Being in the UK, I've never held or used a firearm. Never really wanted to either.
Can anyone explain what the...whats the word i'm looking for...not desire but something like that, to use firearms is to them?
You might be asking what the attraction is? Why the apparent fascination?
I don't know if my answer would be the same as anyone else's answer, but I can try to assist.
I am a child of the 60s. I was born in 1961 and grew up in the cornfields of Central Illinois, right smack-dab in the middle of the USA's 'Midwest'. A largely rural or semi-rural area given over to farming. Hunting and fishing are a historic way of life there. Not everyone hunts and fishes, but an awful lot of people do, as did their fathers, grandfathers, and so on. Women too, I don't mean just men.
Hunting in that part of the country is often a rite of passage. One of the things one does when moving from one part of childhood to another. When I was very young, I accompanied my father as he hunted with friends. Pheasant and rabbit mostly, my dad wasn't big on hunting deer or larger game. I enjoyed spending time with him, and it was what would now be called a
'male bonding experience'. It was very much of a
'this is where we live, this is what we do' kind of thing.

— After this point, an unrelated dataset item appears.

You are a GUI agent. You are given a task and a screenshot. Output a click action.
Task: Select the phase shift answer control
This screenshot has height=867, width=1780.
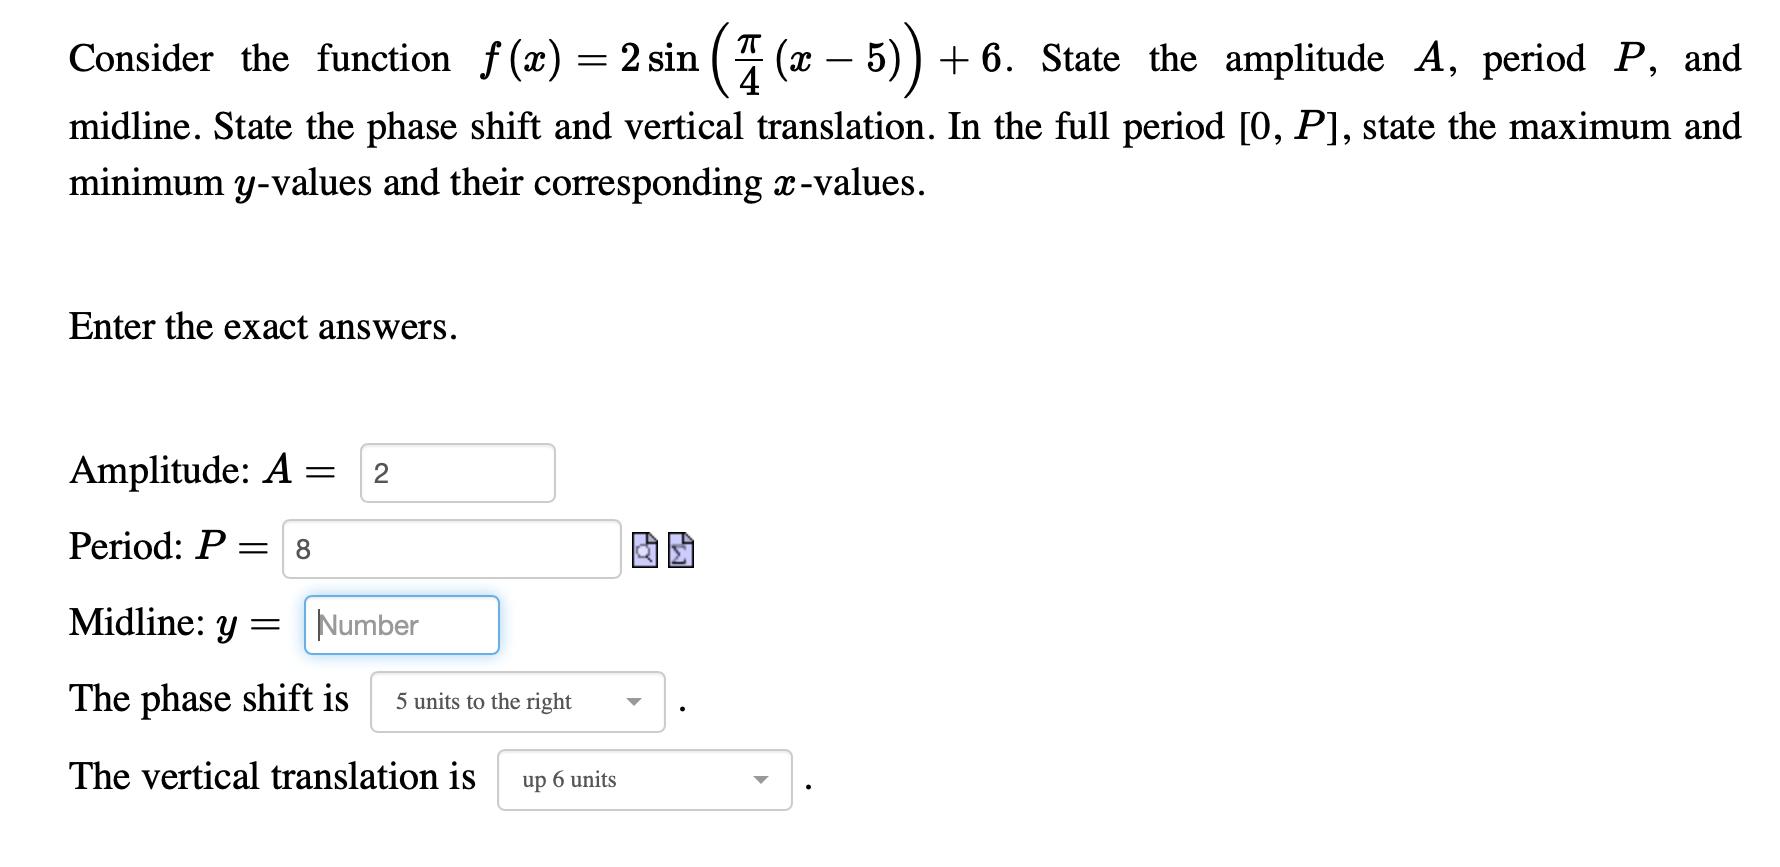point(517,702)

As I got older, I was allowed to carry a slingshot when I went hunting with my dad. Yeah, I wasn't going to catch anything with it, but it made me feel like I was part of the fraternity of hunters. By the time I was 10 years old, I got a .410 single-shot shotgun for Christmas. I was trained heavily in firearm safety by my father, but once he trusted me with the weapon, I kept it in my bedroom closet, along with the shotgun shells.
Keep in mind also that guns were simply part of the culture where I grew up. One quite commonly saw pickup trucks with shotgun racks in the back window and shotguns in those racks. No one thought
"Oh my God, that man has a bunch of guns in his truck, he might kill someone!" It was just as common as seeing someone with a baseball cap touting a particular team. No one had a feeling that guns were dangerous or unsafe or a threat to our communities. That is not to say that they were not dangerous weapons, of course they were! I saw a kid shoot the window out of his dad's truck by accident; thank goodness no one was in it. However, that was pretty darned rare; most parents were very strict about gun safety. Perhaps because guns were so omnipresent, people just accepted that they were around and made provisions for safety? I don't know, I'm just speculating.

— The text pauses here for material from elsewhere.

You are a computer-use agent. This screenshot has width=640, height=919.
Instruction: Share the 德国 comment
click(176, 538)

Our grade school, which was built in the early 1900s, had a gun range in the basement. At one time, gun safety and marksmanship had been taught as part of the curriculum; by the time I was a student there, it was long abandoned, but it had been there. I sometimes was dropped off by my dad after hunting and I'd hang my shotgun in the cloakroom with my coat, and take it home at lunchtime. No one thought much of it. It wasn't that common, but it wasn't uncommon either. No kid ever decided to play with it or take it down and wave it around; it just never entered our minds to do something like that.
As to my 'fascination', all I can say is that first of all, a well-made firearm is an intrinsically interesting mechanical device. Like a mechanical watch or a bicycle or any other work of mechanical art. That fascinates me, and I am sure it fascinates others. Second, it goes BOOM. Guys like things that go boom.
I will add that in the part of the country where I am from, there is something distinctly 'manly' about being a capable firearms owner. I don't mean to exclude women, but I only have the perspective of my own gender to rely upon. And I am not referring to the chest-pounding 'macho' kind of manliness either. I mean the quiet, powerful, protective nature of what it means to be a man. Masculinity as an archetype, the Father, the Protector, the Guardian, the Provider, the Leader.
Owning a firearm (to me) puts one squarely in the long line of men of our nation who have stood up to protect and defend hearth and home, nation and freedom, from the first days of our Republic until now. It's a joining of the ranks, assuming both the inheritance and the responsibility that this implies. Where I am from, in the time I am from, men stand up; and they do so armed, capable, and ready to sally forth if the need arises. Perhaps a bit romantic, but there you have it. Deep in the psyche, down in the vaults, where men keep all that stuff.